Alerting: Better Visibility, Easy Correlation — Librato Blog

Alerting: Better Visibility, Easy Correlation

Today we’re happy to announce a few new enhancements to our recently redesigned alerting platform. These are the first of a long list of supplemental features that we have in the works, and as always, we’re excited, to be pushing features that will improve your visibility and quiet your pager.

Alert On Derivatives

First, we’ve added an option to the alert configuration form that allows you to select the derivative of a metric as the signal to check the alert thresholds against. This is useful when you’re sampling an always incrementing counter (like a packet-counter in a router), and you want to alert against that metric’s rate of change. This works on both native counters and gauge metrics. Once you have selected the derivative for the alert you can also optionally toggle "reset detection". For counters that roll over (reset to ‘0’, usually after overrunning a 32-bit buffer), you should enable reset detection to prevent triggering the alert on a counter reset.

Graphical Previews

As you may have noticed in the screenshot above, we've also added graphical previews to the alert configuration form. The new preview windows display the current threshold setting against historical data and allow you to adjust the threshold by dragging it up and down in the graph. By visualizing your current threshold against your actual data we think this feature will give you a better notion of how sensitive (or not) your current thresholds are, and make it easier to select meaningful thresholds in the future.

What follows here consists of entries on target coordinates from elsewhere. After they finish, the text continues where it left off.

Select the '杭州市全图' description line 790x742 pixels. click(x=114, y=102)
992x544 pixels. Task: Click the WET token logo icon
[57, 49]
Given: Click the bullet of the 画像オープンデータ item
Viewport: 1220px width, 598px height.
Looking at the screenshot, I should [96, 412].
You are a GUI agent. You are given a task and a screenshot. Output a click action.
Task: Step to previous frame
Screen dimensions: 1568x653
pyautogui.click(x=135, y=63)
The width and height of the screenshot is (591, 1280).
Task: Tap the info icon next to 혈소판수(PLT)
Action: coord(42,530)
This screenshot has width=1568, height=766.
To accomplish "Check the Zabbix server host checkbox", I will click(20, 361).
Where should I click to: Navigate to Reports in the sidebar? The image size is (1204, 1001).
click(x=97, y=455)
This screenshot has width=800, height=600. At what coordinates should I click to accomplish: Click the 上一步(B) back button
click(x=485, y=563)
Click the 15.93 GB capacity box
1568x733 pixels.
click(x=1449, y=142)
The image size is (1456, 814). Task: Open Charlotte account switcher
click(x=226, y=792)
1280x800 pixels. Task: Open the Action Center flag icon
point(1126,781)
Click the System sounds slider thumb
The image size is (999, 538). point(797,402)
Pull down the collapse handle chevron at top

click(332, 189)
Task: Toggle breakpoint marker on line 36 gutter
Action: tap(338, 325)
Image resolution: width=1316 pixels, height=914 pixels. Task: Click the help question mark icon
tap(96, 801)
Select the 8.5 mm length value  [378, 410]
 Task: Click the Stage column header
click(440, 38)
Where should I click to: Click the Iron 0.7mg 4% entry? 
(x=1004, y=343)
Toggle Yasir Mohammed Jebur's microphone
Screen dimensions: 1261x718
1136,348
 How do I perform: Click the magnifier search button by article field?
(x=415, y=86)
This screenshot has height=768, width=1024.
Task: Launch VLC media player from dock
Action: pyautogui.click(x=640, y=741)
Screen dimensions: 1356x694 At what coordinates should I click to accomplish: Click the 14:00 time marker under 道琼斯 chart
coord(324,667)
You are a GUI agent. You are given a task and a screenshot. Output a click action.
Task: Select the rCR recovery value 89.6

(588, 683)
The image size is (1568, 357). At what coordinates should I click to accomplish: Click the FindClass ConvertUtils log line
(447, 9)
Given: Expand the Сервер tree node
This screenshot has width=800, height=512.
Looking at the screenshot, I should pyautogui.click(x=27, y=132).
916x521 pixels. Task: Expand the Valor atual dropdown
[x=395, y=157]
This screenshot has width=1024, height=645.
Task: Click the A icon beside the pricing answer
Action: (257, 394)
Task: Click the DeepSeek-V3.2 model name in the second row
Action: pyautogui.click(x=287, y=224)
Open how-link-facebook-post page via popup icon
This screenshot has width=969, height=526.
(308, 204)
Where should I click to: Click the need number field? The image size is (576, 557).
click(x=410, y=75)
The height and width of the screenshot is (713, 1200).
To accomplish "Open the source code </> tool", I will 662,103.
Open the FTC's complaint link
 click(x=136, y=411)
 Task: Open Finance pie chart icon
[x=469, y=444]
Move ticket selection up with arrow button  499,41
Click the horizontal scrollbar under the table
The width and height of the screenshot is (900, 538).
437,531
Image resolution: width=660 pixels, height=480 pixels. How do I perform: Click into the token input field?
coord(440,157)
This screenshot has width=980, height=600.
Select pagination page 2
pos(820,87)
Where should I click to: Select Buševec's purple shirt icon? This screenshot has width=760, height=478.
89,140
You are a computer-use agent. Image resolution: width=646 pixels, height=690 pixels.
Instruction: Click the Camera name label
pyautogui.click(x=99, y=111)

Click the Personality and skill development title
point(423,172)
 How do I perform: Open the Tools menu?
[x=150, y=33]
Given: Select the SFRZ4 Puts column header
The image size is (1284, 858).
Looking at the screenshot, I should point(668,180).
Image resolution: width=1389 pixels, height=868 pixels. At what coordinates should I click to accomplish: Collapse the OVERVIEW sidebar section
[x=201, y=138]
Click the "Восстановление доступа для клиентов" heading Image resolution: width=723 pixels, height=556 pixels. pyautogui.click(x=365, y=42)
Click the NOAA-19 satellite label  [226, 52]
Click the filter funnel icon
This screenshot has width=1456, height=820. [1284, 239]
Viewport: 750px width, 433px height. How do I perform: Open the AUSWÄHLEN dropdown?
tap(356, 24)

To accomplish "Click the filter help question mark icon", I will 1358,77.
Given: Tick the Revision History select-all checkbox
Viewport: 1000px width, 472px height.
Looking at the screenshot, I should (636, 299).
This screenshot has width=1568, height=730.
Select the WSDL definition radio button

Automated Alert Annotations

Finally, we’ve added automatic generation of annotation events for alerts. Every time an alert triggers a notification, we will now automatically create a matching annotation event in a special librato.alerts annotation stream. This enables you to overlay the history of any given alert (or set of alerts) on any instrument as depicted below:

The naming convention for a given alert will take the form: librato.alerts.#{alert_name}. For each notification that has fired, you will find an annotation in the stream with its title set to the alert name, its description set to the list of conditions that triggered the notification, and a link back to the original alert definition. This feature will enable you to quickly and easily correlate your alerts against any combination of metrics.

We hope you get some use out of these features, and look forward to releasing what we have in the works, so keep your eyes peeled. As always, your feedback, is greatly appreciated, so let us know what you think.